Aunque por todas sentía pena, antes que a ninguna otra me dolía perder a la Golondrina, que era una cabra muy nerviosa, pero también muy dócil y muy lista, muy enseñada. Cada vez que cerraba los ojos se repetía en mi memoria la misma escena: yo llamándola, y ella berreando y acercándose al trote para darme con el hocico en la mano e incitarme de ese modo a que la acariciara, como lo habría hecho un perro. Cuando cogí las fiebres de malta, allá por los dieciséis años, y fue Antonio, durante los once meses que estuve guardando cama, el encargado de traer y llevar las cabras al campo, lo fue cada día, mi perro, digo, al menos durante un rato. En el momento en que sentía yo a mi hermano cruzar con el rebaño por el pasillo de la casa, yendo o viniendo del corral, gritaba “¡Golondrina!”, y la cabra entraba en mi habitación berreando, para plantar sus manos sobre la cama y lamerme. Lo mismo que un perro, ya digo. Qué buena era. En el campo, solía recoger para ella cebolletas silvestres -a las cabras les encantan-, o espigas de trigo, o habas, la llamaba, y se acercaba corriendo a comer de mi mano. Mientras la veía alejarse, ese día no podía dejar de pensar en el destino que les aguardaba especialmente a ella, a su hermana y a su madre. La Naranjita seguramente iría al matadero: aunque daba todavía bastante leche, era vieja. A la Golondrina quizás la dejaran vivir algún tiempo: era muy lechera, y podría criar dos o tres años más. También la Tuerta daba mucha leche, en eso era como su hermana, aunque solo en eso, el carácter lo tenía muy distinto, era muy traviesa y muy díscola, muy libre. Se había quedado tuerta de cría, después de que se le clavara una punta de espino en el ojo, y cumplía con el refrán: ningún tuerto hay bueno.

Estuve dos días como atontado: no me hacía a estar sin mis cabras. Claro que tampoco pude recrearme mucho más en esa pena: mi padre me mandó del tirón con mis hermanos Francisco y José Luis a cavar a Los Reventones. No era aún tiempo de jornales, de manera que estábamos todos en lo nuestro: o en la huerta o en los olivos de Los Reventones, que entonces eran poco más que plantones y no daban fruto.

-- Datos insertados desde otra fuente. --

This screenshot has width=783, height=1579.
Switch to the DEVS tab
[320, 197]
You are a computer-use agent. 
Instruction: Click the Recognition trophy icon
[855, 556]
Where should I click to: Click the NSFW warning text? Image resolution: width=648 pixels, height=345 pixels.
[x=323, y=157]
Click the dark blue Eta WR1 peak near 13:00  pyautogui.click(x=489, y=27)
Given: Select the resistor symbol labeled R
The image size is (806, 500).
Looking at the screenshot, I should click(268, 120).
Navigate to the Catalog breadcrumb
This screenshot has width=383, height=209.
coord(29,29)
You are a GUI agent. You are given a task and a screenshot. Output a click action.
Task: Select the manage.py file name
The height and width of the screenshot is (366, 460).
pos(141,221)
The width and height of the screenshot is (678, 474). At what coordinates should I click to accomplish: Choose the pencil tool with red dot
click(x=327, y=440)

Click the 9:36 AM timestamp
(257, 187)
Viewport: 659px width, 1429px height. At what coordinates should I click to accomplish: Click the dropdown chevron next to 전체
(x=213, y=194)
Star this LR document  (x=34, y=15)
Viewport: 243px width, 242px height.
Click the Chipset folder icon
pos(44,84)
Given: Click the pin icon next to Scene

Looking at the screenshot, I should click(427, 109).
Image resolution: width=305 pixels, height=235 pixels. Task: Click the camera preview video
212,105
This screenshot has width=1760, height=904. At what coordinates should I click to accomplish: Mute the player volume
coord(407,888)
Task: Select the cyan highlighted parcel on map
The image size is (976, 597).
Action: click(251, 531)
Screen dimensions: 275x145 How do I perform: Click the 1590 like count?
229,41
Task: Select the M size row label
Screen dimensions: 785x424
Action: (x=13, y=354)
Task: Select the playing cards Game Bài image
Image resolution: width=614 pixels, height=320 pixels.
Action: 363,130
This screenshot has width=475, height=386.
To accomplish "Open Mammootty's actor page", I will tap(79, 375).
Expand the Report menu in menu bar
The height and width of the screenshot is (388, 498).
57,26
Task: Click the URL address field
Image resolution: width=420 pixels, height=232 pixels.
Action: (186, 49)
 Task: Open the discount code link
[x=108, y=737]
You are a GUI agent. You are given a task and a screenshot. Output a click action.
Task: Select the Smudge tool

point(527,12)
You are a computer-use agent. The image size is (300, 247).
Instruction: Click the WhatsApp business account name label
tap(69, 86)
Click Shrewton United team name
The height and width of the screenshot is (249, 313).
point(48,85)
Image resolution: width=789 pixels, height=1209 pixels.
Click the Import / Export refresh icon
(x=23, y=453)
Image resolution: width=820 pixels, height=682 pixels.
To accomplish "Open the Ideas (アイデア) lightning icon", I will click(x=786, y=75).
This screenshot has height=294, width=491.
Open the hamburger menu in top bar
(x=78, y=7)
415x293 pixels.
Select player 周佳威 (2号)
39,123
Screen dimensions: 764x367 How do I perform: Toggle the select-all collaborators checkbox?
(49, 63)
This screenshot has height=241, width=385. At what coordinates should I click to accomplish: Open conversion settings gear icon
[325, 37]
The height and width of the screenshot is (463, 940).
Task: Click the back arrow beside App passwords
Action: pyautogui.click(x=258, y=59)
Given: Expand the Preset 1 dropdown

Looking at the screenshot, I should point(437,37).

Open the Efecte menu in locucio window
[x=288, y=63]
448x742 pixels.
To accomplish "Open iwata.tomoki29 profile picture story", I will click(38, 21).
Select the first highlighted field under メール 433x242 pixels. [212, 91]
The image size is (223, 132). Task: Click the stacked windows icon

El verano de ese año fue muy duro. Estuvimos dos meses de siega. Mi padre le había contratado a Juan el del Villar todo el cortijo, nueve fanegas en total, que segamos entre mis hermanos y yo. De allí nos fuimos a Vadomojón, dieciséis fanegas. Y así durante dos meses. Al principio creí que me moría. Comparada con aquello, la vida del cabrero era jauja. Eso aparte, al lado de mis hermanos, auténticos virtuosos en el manejo de la hoz, yo me sentía un completo inútil. Los primeros días fueron muy humillantes. Intentaba seguirles el paso, pero ellos me dejaban atrás nada más ponernos a la labor. “Tú hazlo bien, que cuando aprendas ya correrás”, me decía una y otra vez Francisco, que era uno de los mejores segadores del pueblo. Eso procuraba. Solo que, cada vez que alzaba la vista y miraba hacia atrás, se me caía el alma a los pies. La fila de mis gavillas daba grima: eran muy pequeñas, y, aunque me afanaba obsesivamente en infundirles algo de prestancia, quedaban siempre igual, hechas un gurruño. Nada que ver con las suyas, llenas y voluptuosas como formas de mujer.

Ese año no segué a jornal. Mis hermanos sí llegaron a echar algunos; pero yo, en cuanto terminó la siega, me fui derecho a la huerta. Me encargaba de cosechar los tomates y las hortalizas -rábanos, lechugas, acelgas, espinacas...-, y de ir luego a venderlos por los pueblos y cortijos de la zona, nunca más allá de Las Máquinas en verano, más lejos en invierno, hasta la parte de Luque.